● TASK REQUIREMENTS:
Reproduce the entries below verbatim, from the line containing "How do I perform: Align image to the left?" through the line containing "point(1326,21)", including both of those lines, and nothing else.
* Start *
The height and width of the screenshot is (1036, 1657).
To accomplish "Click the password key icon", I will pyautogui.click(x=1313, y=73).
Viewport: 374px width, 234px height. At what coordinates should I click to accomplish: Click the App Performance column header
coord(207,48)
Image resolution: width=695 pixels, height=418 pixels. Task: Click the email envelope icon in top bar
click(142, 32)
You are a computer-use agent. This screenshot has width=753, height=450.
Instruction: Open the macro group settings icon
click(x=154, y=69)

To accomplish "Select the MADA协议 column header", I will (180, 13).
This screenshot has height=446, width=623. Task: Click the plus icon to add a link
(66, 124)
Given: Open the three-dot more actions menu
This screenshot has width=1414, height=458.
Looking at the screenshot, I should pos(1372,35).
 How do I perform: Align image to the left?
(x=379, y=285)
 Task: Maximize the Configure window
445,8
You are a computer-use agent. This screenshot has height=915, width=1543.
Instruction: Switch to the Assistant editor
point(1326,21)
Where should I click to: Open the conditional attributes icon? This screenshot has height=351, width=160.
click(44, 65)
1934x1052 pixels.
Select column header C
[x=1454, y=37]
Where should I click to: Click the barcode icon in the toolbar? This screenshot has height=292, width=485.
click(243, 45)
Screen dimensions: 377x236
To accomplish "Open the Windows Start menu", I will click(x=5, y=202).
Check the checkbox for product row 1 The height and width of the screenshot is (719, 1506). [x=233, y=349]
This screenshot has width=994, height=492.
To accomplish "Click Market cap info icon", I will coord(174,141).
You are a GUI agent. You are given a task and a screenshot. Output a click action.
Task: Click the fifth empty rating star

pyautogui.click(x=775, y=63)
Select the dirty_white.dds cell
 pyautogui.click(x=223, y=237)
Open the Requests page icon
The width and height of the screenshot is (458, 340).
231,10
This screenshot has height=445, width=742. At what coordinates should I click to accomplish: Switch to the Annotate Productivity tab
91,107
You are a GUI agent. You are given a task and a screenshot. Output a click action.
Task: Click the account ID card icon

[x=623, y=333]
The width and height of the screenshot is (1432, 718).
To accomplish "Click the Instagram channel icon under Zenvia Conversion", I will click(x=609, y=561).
* End *
● TASK SOLUTION:
 How do I perform: Align image to the left?
(x=379, y=285)
 Task: Maximize the Configure window
445,8
You are a computer-use agent. This screenshot has height=915, width=1543.
Instruction: Switch to the Assistant editor
point(1326,21)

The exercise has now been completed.